Oculus is a poor reflection on the horror genre
Producer of Paranormal Activity returns with this rip-off that lacks fright as well as originality, says Andrew Johnston
OCULUS (15, 103 MINS), Starring: Karen Gillan, Brenton Thwaites, Katee Sackhoff, Rory Cochrane, Annalise Basso, Garrett Ryan, Director: Mike Flanagan
Just as Scream and I Know What You Did Last Summer spawned a slew of 'ironic' slasher rip-offs in the 1990s and Saw and Hostel saw derivative 'torture porn' swamp the horror genre in the 2000s, now it's the turn of mega-hits Insidious and The Conjuring to inspire lame imitators.

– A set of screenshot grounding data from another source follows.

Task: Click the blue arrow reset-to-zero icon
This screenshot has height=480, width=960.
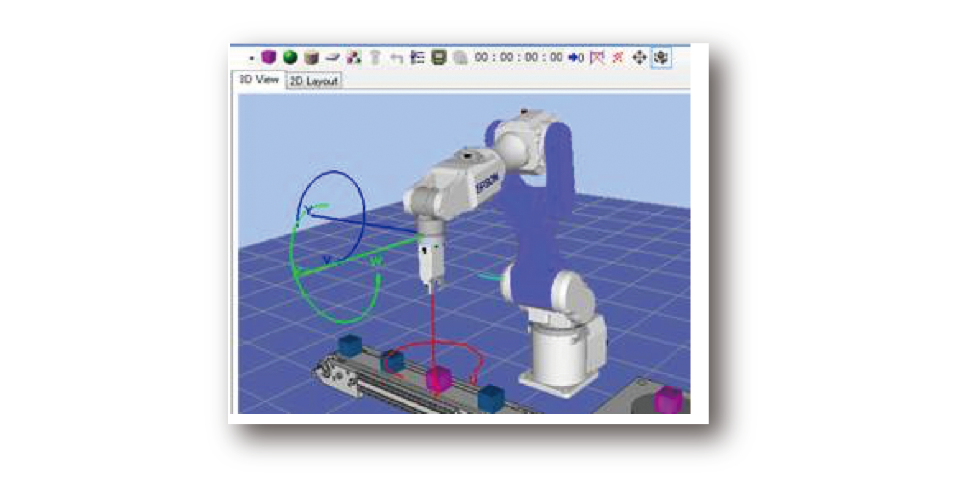Action: 576,58
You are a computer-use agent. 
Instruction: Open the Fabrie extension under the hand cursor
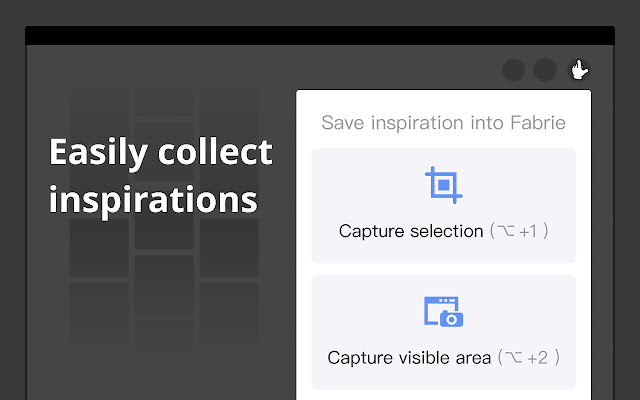[x=579, y=69]
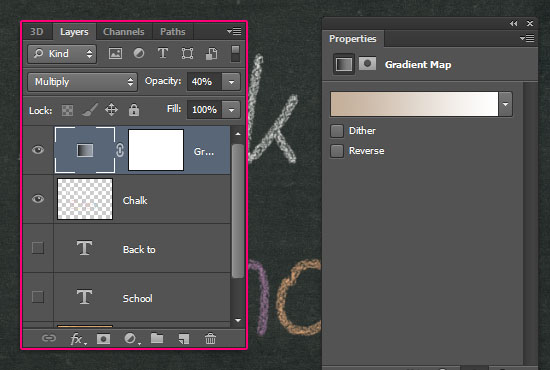Click the lock all padlock icon
550x370 pixels.
tap(134, 110)

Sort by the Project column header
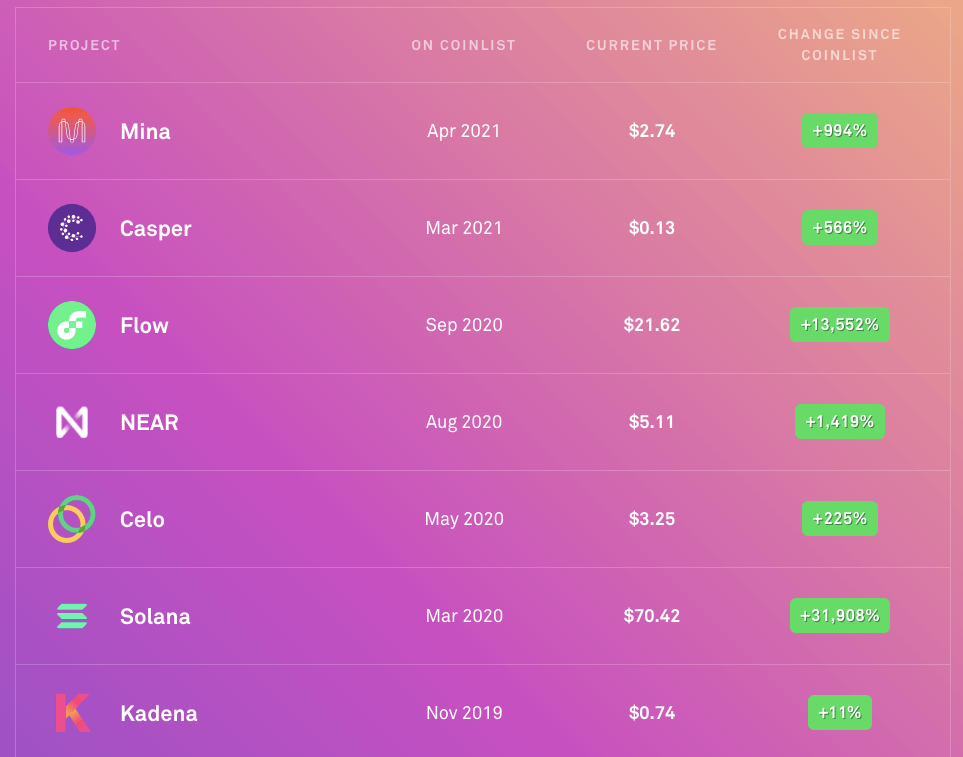pos(84,45)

Proudly billed as being "from the producer of Paranormal Activity and Insidious", Oculus strives to cross the aforementioned box office smashes by having a disturbed brother and sister set up video cameras to record supernatural goings-on inside the house where their parents were killed. Throw in an evil mirror (an idea nicked from Amityville: A New Generation), a murderous young boy locked up in an institution till adulthood (see also Halloween) and shuffling ghouls with glowing eyes (as in The Fog), and Oculus doesn't have an original bone in its body.
This might not bother the presumed target audience of undemanding teenagers, but for anyone who has seen more than three scary movies, the only terrifying thing about Oculus is that the studio is already working on a sequel. The film is rated 15, but the irony is that no one over the age of 15 could possibly be afraid of anything here. Oculus has the muted colour palette and sombre tone we have come to expect from such fare, but it forgets to bring the horror. There are a couple of nicely nasty moments – one involving a fingernail, the other a light bulb – but there's little point when the characters are this dull and the story this uninvolving.
Oculus tells the tale of Kaylie (Karen Gillan) and Tim Russell (Brenton Thwaites), siblings who are determined to get to the bottom of a brutal family tragedy, which resulted in the death of their parents (Rory Cochrane, as dad Alan, and Katee Sackhoff, as mum Marie) 11 years previously. Tim, who was 10 when the incident took place, has served time for the slayings, but he maintains his father was responsible, while Kaylie blames a supposedly possessed, antique mirror (that came from Balmoral Castle, no less).
And so they return to the scene of the crime with an elaborate video surveillance system in tow, determined to destroy the mirror once and for all – rather than just keeping it locked away where it can do no harm, as apparently has been the case for the past 11 years.
If this all sounds rather daft, there's also a distracting, tricksy timeline to contend with, as we're yanked backwards and forwards between the weeks leading up to the killings and the present day, with child actors Annalise Basso and Garrett Ryan playing the young Russells. The cast deliver their lines competently, though you'll be hard pressed to remember a name, a face or a single line even as the end credits roll.
After several coming-of-age dramas, director Mike Flanagan turned to horror with 2011's Absentia, but he's no Wes Craven, or even James Wan. Oculus is the very definition of workmanlike, and only a reasonably bold denouement saves this turkey from one-star ignominy.
Still, despite its flaws, audiences have flocked to see Oculus. In the US, the independently produced flick made back the bulk of its production budget on the first day of release. And in a genre where money talks, this doubtless means we'll be looking into Oculus's malevolent mirror many more times to come.